Tranverse bore 36 is incomplete such that the exterior surface 42 of side section 24 does not exhibit the bore 36. This can be seen clearly in FIGS. 2 and 3. Therein the bore 36 rests a coil 40 of matable dimension with the bore 36 (FIG. 4.). The side section 22 has a tranverse bore 38 that is exposed on both the interior surface 34 of side section 22 and its exterior surface 32. However this bore 38 has a diameter slightly larger at the interior surface 34 then the exterior surface 32 such that a detent ball 46 that has a registrable diameter with that of the bore 38 at the interior face 34 may be permitted to ingress at the interior surface 34 of the bore 38 yet not completely egress at the exterior surface 32. Thus the ball 46 may protrude from the exterior surface 32 of the side section 22 while being retained therein by the tapered end of bore 38.
The stud member 20 may be manipulated to form a substantially square shaped cross section. This is done, in practice, by placing a coil 40 into bore 36 and placing a ball 46 into bore 38 at the interior surface 34 of side section 22. Matable detent 43 and recess 47 means along the interior surfaces 44 and 34, respectively, permit the closure of the side sections 22 and 24 to be releasably locked into a stud member 20 having the squared cross section. The coil 40 biases the ball 46 to protrude from the exterior surface 32 of side section 22 to engage the head of a socket 49 seen in FIG. 4.
The coil 40 and ball 46 work in tandem and in registration with the stud member 20 when its side sections 22 and 24, respectively, are adjacent one another to detachably position a socket thereover. However, this novel stud member 20 can be manufacturered, without the bores 36 and 38 and coil 40 and ball 46, but with a specific dimension so that a socket can be positioned thereover and be releasably attached to the stud member 20 using a pressure fit.
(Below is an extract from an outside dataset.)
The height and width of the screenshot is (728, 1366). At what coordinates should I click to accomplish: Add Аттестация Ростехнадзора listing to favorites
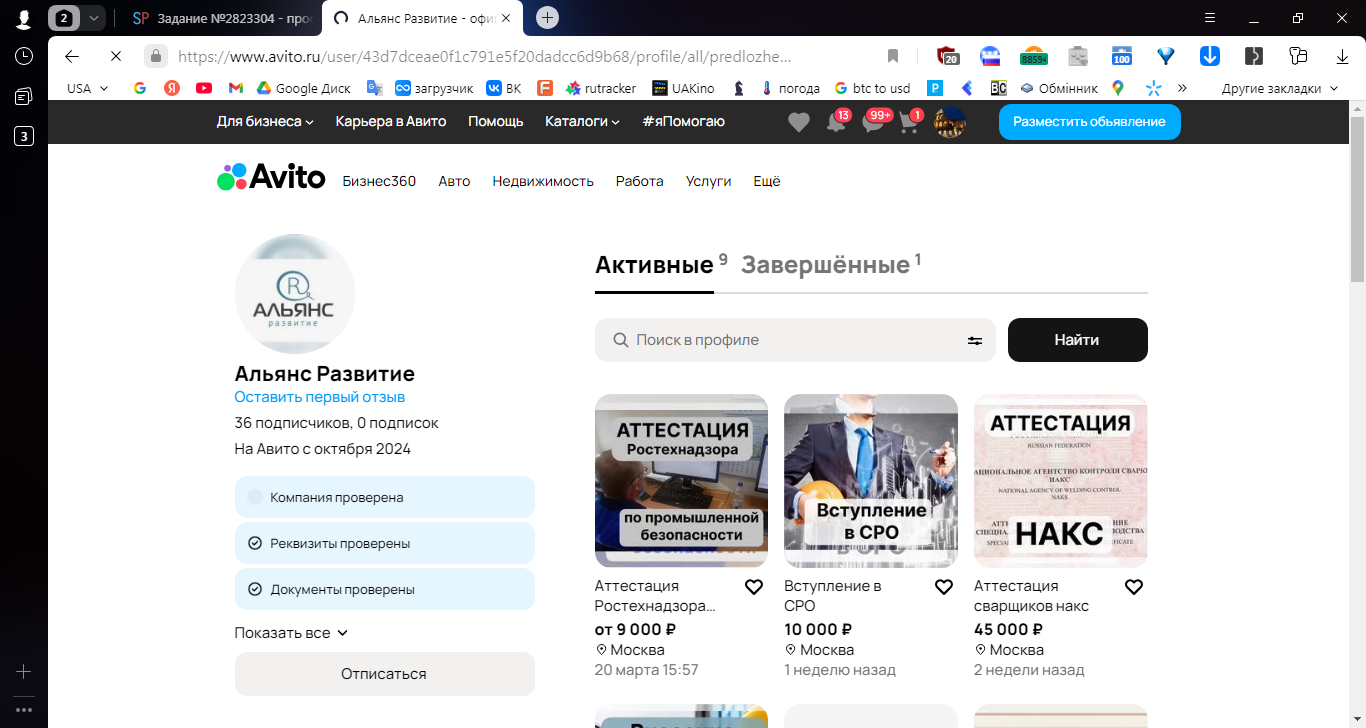tap(754, 587)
Each side section 22 and 24, respectively, also has bottom comprising a "C" shape and forming a groove 48. The base member 50 is an elongated channel comprising a "C" shaped cross section and forming a tongue 52 which is registrable with the respective grooves 48 of the side sections 22 and 24. The square shaped cross section stud member 20, or plurality thereof, may then be mated with the base member 50 thus forming the storage rack 10.
The foregoing figures and description hereof are provided as illustrative of the preferred embodiment of the concepts of this invention. While this embodiment represents what is regarded as the best mode for practicing this invention, it is not intended as limiting the scope of the invention which is set forth in the following claims.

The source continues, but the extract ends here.